__WRITTEN EXERCISE A__
Decide whether each statement agrees with the text about installing Fedora through grub, and answer yes or no, quoting the words of the text that settle it. (i) The grub default should be set to the install kernel. (ii) An lvm volume is a suitable disk for holding the DVD iso image. (iii) Placing the iso at the root of the chosen partition's filesystem is described as the easiest option.
__WRITTEN EXERCISE B__
Continue the text about installing Fedora through grub from its final sentence.

__TEXT__
★ ★ ★ ★ ★ ★ ★
Tom Horsley wrote:
I've found it very convenient to install fedora on systems which have an
existing grub already installed by copying the vmlinuz and initrd.img
files to /boot and making an "Install Fedora" grub entry pointing at them
I guess you mean the /images/pxeboot vm.. and in..
Set the grub default to be the install kernel.
(I can then tell the installer to do a hard disk install pointing to
the DVD iso image on a local disk).
Make sure the disk is not a lvm volume {and maybe no mdraid either}.
Write down the partition name {/dev/sda5} and the path within that
folder - easiest is for the iso to be at the root of the chosen
partition's filesystem.
Actually, you want info on all the existing partitions, so you can
decide what goes where.
Now I want to go one step farther - do the same thing over a VNC connection
when I have absolutely no physical access to the machine I want to install on.
★ ★ ★ ★ ★ ★ ★
__DATASET__
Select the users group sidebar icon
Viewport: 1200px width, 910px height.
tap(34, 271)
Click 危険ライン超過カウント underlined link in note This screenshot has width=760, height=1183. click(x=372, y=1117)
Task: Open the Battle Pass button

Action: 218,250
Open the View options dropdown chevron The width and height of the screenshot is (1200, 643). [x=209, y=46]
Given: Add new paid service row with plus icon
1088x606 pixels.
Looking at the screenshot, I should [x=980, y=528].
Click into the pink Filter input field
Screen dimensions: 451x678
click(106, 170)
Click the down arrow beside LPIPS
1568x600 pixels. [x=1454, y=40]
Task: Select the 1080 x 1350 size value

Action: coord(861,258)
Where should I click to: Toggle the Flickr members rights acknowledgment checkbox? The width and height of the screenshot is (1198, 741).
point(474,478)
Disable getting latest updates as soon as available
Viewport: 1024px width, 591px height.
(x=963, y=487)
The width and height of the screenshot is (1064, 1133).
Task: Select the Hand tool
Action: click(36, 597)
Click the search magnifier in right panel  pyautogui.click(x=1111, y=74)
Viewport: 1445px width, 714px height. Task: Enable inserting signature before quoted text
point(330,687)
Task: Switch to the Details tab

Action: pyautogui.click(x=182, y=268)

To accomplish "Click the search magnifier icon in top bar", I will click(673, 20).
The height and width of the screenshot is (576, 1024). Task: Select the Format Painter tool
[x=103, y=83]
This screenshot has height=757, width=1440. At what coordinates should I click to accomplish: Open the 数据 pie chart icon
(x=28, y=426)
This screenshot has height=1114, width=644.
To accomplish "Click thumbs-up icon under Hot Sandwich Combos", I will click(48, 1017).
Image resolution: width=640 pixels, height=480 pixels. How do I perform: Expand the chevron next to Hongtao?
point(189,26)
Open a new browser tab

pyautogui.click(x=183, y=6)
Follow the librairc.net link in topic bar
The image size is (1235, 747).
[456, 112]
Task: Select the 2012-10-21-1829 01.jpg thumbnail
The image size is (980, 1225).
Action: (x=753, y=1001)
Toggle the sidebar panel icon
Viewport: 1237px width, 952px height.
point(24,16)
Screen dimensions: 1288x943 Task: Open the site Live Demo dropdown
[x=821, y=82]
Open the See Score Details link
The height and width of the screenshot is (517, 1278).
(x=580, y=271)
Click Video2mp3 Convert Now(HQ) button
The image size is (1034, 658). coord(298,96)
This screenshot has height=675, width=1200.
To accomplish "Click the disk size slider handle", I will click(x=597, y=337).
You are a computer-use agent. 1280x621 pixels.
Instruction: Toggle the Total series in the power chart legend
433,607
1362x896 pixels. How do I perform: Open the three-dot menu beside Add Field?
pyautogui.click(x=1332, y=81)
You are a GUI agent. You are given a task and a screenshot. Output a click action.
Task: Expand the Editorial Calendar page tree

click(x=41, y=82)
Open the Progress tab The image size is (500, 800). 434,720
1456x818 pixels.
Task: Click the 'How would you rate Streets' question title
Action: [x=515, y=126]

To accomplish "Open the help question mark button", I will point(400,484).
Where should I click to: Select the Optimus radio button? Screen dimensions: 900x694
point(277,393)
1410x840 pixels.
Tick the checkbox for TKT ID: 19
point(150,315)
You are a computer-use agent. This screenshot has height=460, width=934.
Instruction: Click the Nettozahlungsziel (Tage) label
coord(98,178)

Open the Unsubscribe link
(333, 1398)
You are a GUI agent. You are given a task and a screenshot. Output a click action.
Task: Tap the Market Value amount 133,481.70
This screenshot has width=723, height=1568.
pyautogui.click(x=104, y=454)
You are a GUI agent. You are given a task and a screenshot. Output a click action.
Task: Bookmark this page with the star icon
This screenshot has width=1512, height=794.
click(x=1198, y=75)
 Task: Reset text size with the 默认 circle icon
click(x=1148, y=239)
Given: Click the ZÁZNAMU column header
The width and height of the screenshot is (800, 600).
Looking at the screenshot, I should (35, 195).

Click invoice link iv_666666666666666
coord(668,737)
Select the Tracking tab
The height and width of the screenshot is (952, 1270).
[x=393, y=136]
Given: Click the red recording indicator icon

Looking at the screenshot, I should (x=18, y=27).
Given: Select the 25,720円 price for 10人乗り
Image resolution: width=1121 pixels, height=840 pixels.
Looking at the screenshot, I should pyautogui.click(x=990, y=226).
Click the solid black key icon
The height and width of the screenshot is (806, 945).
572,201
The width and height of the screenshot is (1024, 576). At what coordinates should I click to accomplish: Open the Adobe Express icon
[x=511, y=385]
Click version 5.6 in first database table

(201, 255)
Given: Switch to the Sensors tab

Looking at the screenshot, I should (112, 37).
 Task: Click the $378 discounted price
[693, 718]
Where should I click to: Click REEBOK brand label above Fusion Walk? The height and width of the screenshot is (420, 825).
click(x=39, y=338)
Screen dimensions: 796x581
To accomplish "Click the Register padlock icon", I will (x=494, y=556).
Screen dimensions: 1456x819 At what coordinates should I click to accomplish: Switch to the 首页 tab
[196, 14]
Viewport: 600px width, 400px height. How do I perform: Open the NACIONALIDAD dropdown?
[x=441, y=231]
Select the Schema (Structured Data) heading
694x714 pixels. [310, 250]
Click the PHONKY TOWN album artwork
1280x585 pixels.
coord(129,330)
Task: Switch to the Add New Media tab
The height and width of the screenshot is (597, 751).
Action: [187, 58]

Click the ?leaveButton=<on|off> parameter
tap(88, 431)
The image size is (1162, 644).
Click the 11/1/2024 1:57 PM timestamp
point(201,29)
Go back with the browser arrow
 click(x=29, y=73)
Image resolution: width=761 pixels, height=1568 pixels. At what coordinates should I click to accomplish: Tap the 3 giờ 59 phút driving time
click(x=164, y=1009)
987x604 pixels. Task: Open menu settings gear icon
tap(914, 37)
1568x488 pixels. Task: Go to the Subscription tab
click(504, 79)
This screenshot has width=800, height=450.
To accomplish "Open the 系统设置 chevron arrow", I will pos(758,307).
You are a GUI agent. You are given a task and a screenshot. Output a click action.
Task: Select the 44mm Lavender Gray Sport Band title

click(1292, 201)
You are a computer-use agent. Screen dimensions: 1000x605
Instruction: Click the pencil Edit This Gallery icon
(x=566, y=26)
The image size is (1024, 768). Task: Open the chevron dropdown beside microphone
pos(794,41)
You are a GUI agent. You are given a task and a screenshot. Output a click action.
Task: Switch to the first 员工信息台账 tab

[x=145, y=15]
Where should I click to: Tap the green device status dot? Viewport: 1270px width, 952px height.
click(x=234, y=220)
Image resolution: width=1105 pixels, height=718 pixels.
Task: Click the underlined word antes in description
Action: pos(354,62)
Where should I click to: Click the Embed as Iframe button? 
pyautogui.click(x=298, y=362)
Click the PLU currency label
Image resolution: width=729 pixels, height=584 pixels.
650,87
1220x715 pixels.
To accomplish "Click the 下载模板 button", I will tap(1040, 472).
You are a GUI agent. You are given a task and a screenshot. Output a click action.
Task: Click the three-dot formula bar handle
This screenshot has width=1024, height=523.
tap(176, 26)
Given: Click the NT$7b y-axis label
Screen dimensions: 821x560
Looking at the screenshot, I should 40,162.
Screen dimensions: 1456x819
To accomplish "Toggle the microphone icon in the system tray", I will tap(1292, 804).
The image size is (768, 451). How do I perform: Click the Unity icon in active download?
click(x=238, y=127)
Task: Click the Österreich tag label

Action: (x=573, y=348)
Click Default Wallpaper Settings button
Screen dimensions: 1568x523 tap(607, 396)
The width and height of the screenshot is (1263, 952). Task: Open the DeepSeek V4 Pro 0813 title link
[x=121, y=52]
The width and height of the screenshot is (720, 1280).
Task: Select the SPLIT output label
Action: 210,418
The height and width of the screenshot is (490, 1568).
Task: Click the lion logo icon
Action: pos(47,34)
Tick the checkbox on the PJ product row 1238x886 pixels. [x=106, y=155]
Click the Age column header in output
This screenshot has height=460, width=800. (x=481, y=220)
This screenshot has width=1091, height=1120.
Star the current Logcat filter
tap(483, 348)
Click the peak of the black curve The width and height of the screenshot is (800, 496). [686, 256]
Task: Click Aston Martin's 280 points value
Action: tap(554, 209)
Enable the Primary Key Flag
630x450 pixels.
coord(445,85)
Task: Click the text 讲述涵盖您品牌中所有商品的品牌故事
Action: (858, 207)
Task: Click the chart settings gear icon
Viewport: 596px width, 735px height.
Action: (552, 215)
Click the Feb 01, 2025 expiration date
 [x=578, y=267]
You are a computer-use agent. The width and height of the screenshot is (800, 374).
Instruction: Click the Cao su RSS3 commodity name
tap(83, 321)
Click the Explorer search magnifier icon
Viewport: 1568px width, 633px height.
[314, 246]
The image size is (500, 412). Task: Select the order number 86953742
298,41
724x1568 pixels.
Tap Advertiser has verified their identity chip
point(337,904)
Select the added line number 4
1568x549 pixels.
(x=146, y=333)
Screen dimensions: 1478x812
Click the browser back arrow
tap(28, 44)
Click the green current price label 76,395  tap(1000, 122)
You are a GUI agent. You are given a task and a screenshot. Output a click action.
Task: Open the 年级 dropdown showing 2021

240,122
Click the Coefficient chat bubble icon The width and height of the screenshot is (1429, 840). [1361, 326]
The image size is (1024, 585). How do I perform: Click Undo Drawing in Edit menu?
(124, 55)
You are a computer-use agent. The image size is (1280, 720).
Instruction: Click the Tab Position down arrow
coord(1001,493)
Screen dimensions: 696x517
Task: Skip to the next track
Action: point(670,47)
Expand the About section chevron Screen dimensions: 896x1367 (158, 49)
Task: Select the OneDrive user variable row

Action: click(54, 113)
★ ★ ★ ★ ★ ★ ★
__TASK RESULT A__
(i) Yes: "Set the grub default to be the install kernel."
(ii) No: "Make sure the disk is not a lvm volume"
(iii) Yes: "easiest is for the iso to be at the root of the chosen partition's filesystem."

__TASK RESULT B__
In grub, on the kernel line append vnc.
I see some stuff in the installation guide about running installer over VNC,
but it is talking about typing things in to the console.
Well you can pass the parameter as shown above; this gets passed to the
installer, along with any other values.
The easiest way for me to test was with vmware server - although the
other virtualization technologies should provide the same easy test
capability.
> Is it possible to
put enough kernel options in the grub entry to define the network and
tell it to speak VNC? (And if so, what the heck happens after it does the
first boot?
Access via ssh via root and the pass chosen in the installer.
Is it still talking VNC after that?).
No.
As Tom Spec mentions, the kickstart is a nice repeatable way of doing it.
DaveT.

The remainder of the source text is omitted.